- [What you are asked to do]
The output consists only of the lines from the one with "The height and" through the end of the records, each printed exactly, and contains no pictures.

Stored dataset items:
▬▬▬

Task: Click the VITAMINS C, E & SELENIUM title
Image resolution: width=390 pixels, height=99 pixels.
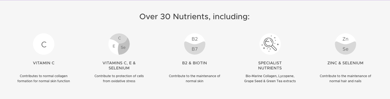Action: click(119, 65)
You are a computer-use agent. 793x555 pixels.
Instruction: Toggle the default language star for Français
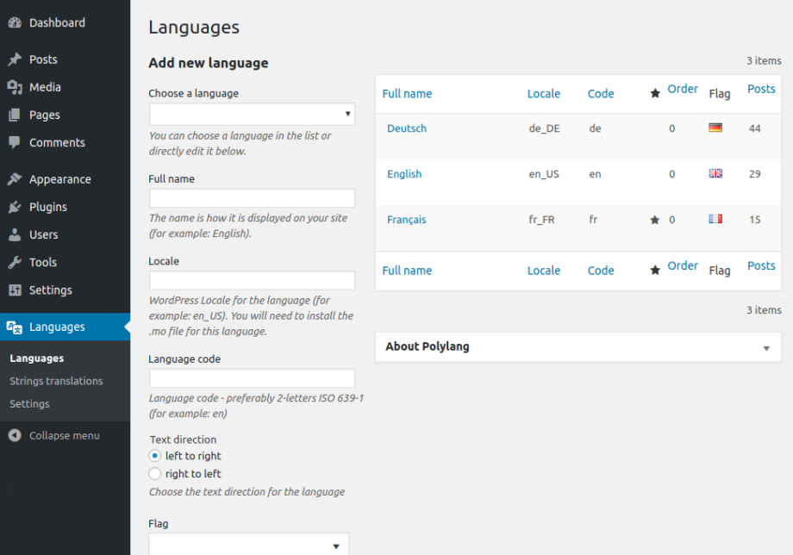coord(654,219)
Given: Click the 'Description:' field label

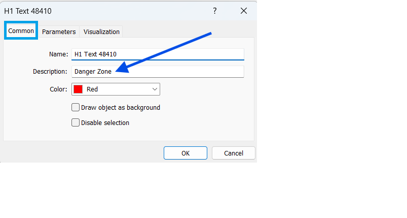Looking at the screenshot, I should pos(50,72).

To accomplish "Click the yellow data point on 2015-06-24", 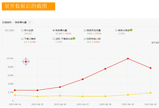I will pos(15,95).
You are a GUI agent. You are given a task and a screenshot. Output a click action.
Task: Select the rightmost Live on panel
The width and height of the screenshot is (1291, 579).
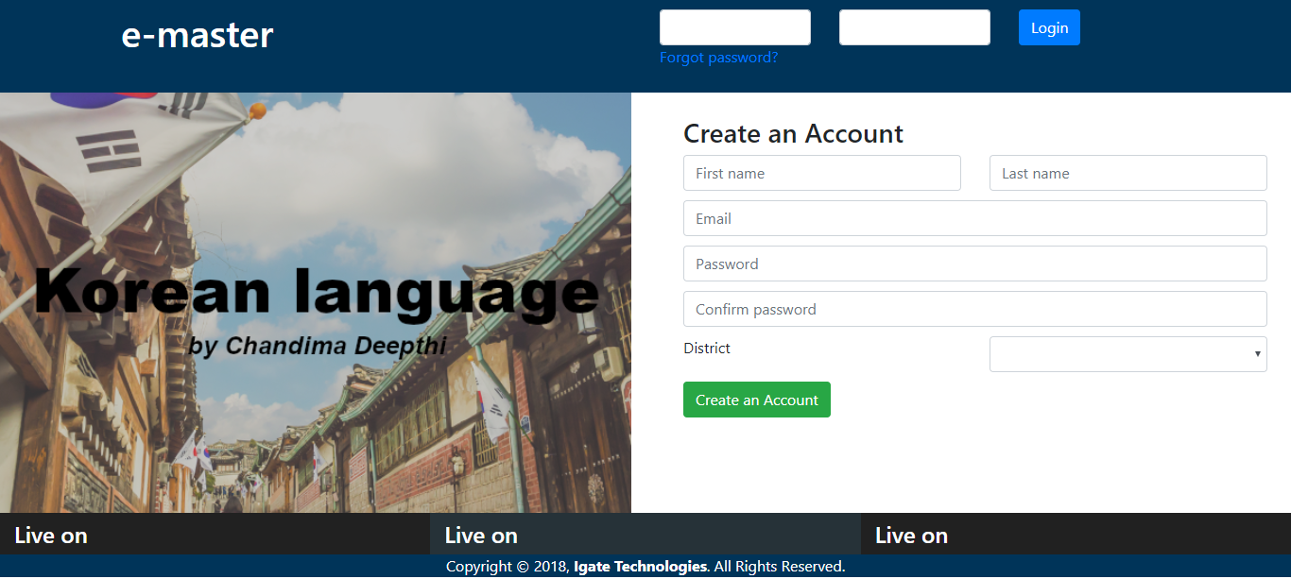point(1076,535)
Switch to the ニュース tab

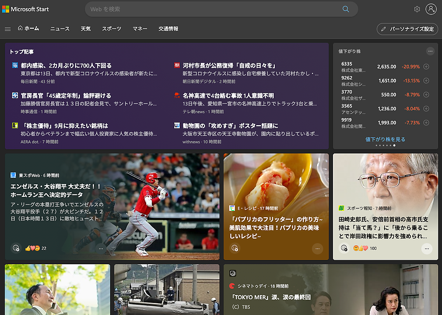(x=60, y=29)
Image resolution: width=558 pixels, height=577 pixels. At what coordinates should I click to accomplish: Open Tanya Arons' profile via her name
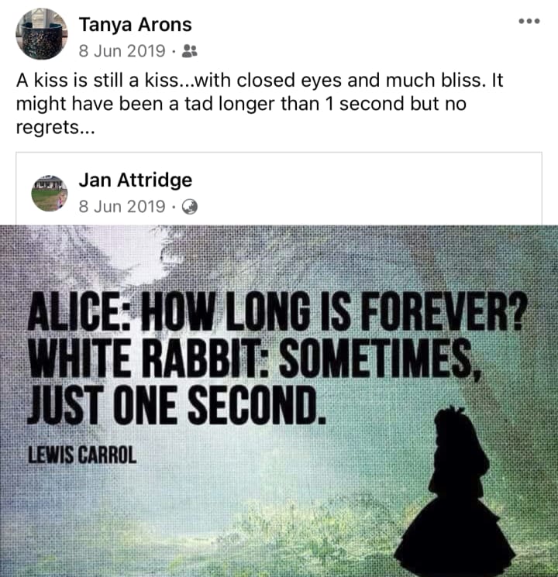point(135,25)
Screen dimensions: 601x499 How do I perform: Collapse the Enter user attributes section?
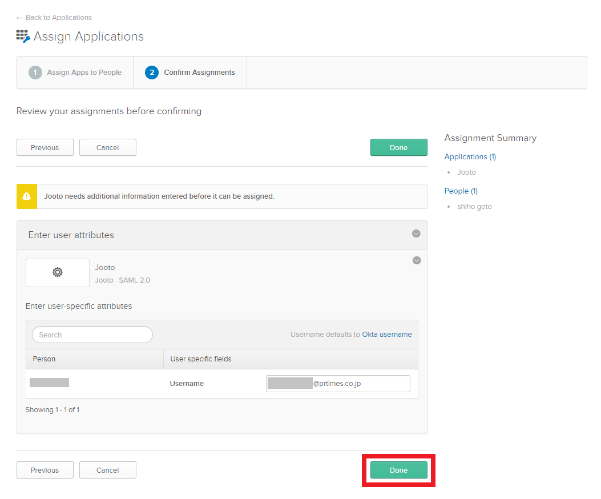(x=416, y=234)
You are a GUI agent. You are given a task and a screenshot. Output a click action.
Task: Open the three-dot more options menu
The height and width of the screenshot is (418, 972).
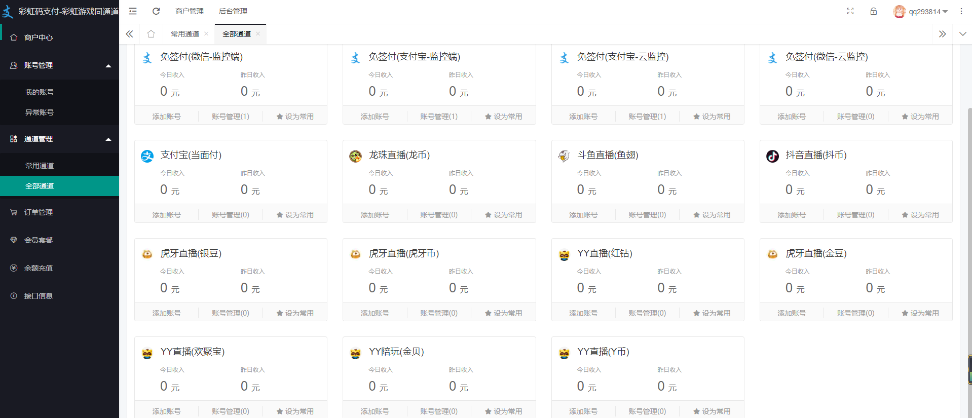pos(961,11)
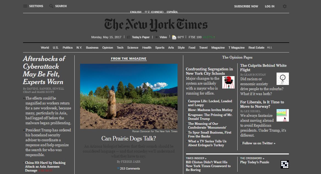
Task: Switch the site language to Español
Action: coord(173,12)
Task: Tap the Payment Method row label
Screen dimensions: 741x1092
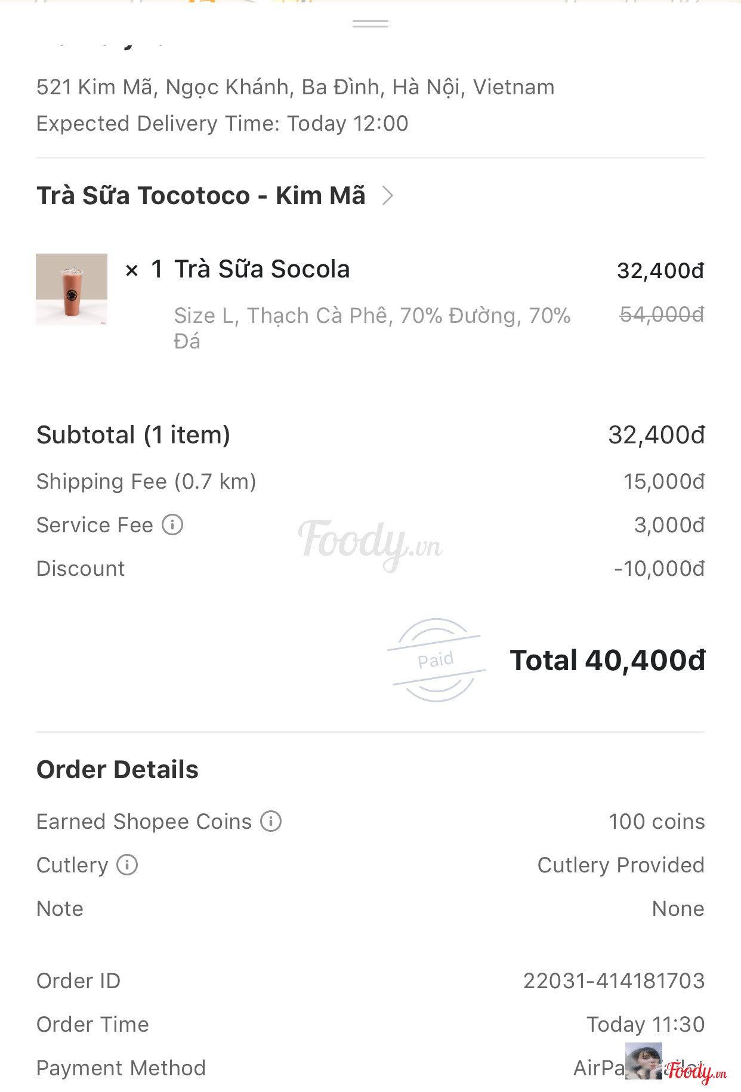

▬▬▬

- [Output for this exercise]
The height and width of the screenshot is (418, 972).
pos(961,11)
Task: Switch the site language to Español
Action: coord(173,12)
Task: Tap the Payment Method row label
Screen dimensions: 741x1092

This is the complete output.